Al entrar, fueron golpeados por una ola de aromas: carne asada, coñac caro y especias exóticas, mezcladas con jazz suave y el tintinear de copas de cristal.

El salón estaba lleno de “la crema de la sociedad”, pero toda la atención estaba en una mesa en el centro, junto a la ventana panorámica. Allí, rodeado de camareros aterrorizados y del pálido chef local, estaba Sir Oliver Crumble, el retrato que Oleksio le había mostrado a Anna.

Era un hombre corpulento, con rostro enrojecido, prominentes patillas canosas y mirada severa. Frente a él, un plato con alguna extraña sustancia roja, y lo miraba con repulsión.

—Vamos —susurró Oleksio, tomando a Anna del brazo—. Actuamos con audacia. Somos representantes de Oleléia. Venimos a ofrecerle un estilo digno de su gusto.

Se acercaron justo cuando Sir Oliver dejó la cuchara, suspiró trágicamente y se limpió los labios con la servilleta.

—¡Esto no es borsch! —proclamó con un fuerte acento británico que hizo temblar a los camareros—. ¡Es espuma de remolacha desestructurada! ¿Dónde está la textura? ¿Dónde el drama? ¿Dónde, al fin y al cabo, el alma de la verdura? ¡No puedo dar estrellas a un lugar que sirve aire en vez de comida!

El chef local casi se desmaya.

—Tal vez el alma no le falta al borsch, sino a la elección del plato —intervino Anna, inesperadamente alta y clara, sintiéndose una verdadera defensora de la comida.

Sir Oliver levantó su pesada mirada hacia ella.

—¿Quién es usted, señorita? ¿También ha venido a defender ese charco rosa?

—¡Oh, no, señor! —Anna sonrió encantadoramente—. Estamos aquí para salvar su velada. Representamos la casa de moda ucraniana “Oléleia”, pero por ahora olvide la ropa. Como mujer que entiende de comida (se nota, ¿verdad?), declaro: usted simplemente pidió el plato equivocado. La cocina molecular es para fotos en Instagram. Para el alma, hay que elegir varenyky*.

—¿Varenyky? —preguntó el británico, frunciendo las cejas—. ¿Esos son como pasteles hervidos?

—¡No son pasteles, señor Oliver, son poesía en masa! —intervino Oleksio, comprendiendo al instante el plan de Anna—. Con cerezas. Calientes, jugosos, bañados en miel fría o crema agria. Cuando los muerdes, la cereza explota en tu boca como un pequeño fuego artificial. Esto es la verdadera Ucrania, no esa espuma.

Sir Oliver miró a Oleksio, luego a Anna, y después al aterrorizado chef.

—¿Explota, dices? —sus ojos mostraron interés—. Hm. Bueno, soy una persona arriesgada. ¡Chef! ¡Traiga esos varenyky con cereza! Y si no explotan, ¡les quitaré incluso esas estrellas que aún no tienen!

Diez minutos después, sobre la mesa había un enorme cuenco humeante. Los varenyky eran perfectos: esponjosos, blancos, generosamente untados con mantequilla y espolvoreados con azúcar.
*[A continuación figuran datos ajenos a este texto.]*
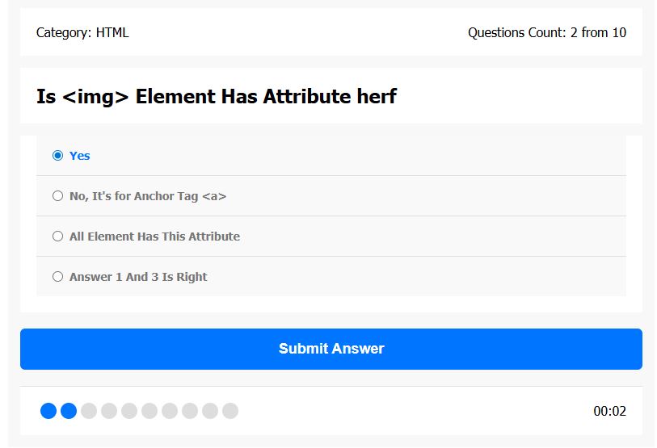The image size is (657, 448).
Task: Click the Submit Answer button
Action: (x=331, y=349)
Al lado, un bol de espesa crema agria casera.

Anna y Oleksio observaban conteniendo la respiración.

Sir Oliver pinchó un varenyky con el tenedor, lo sumergió en crema agria y lo llevó a la boca. Cerró los ojos. Masticó lentamente, concentrado.

El salón quedó en silencio. Los músicos dejaron de tocar. El chef del restaurante comenzó a rezar.
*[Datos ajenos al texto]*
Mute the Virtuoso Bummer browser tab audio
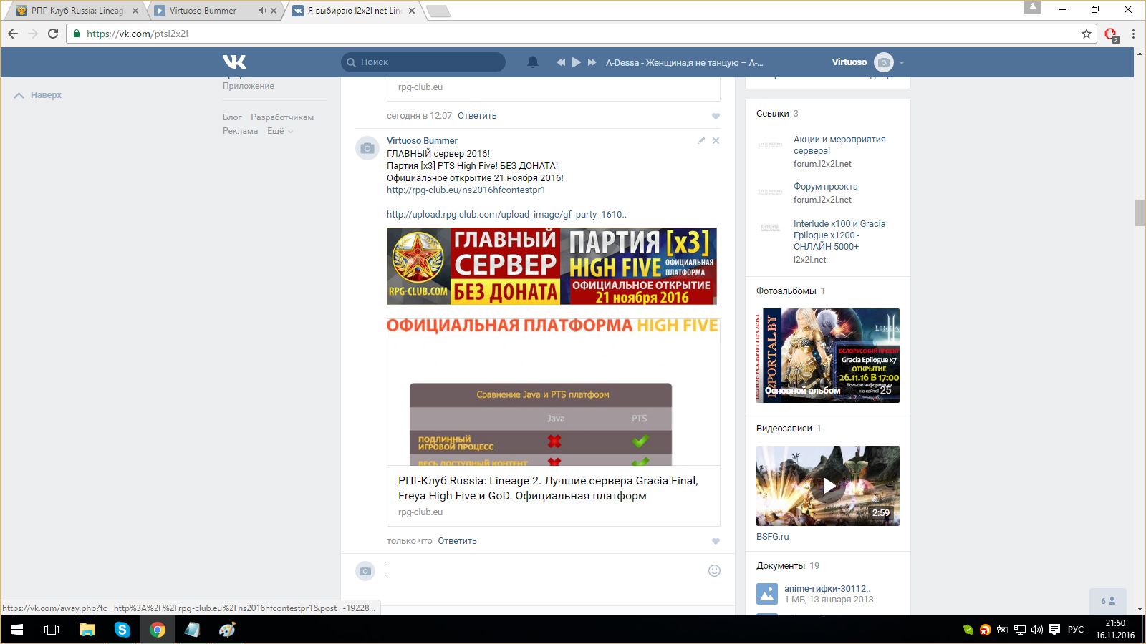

Y entonces, el rostro del británico cambió. Las arrugas severas se suavizaron, las patillas temblaron y apareció una sonrisa de éxtasis en sus labios.

—O-o-o… —murmuró de placer—. ¡Esto es divino! Masa fina como seda, la acidez de la cereza… la dulzura de la masa… ¡Es una sinfonía! ¡No es comida, son abrazos de la abuela que nunca tuve!

Abrió los ojos y golpeó la mesa con la palma.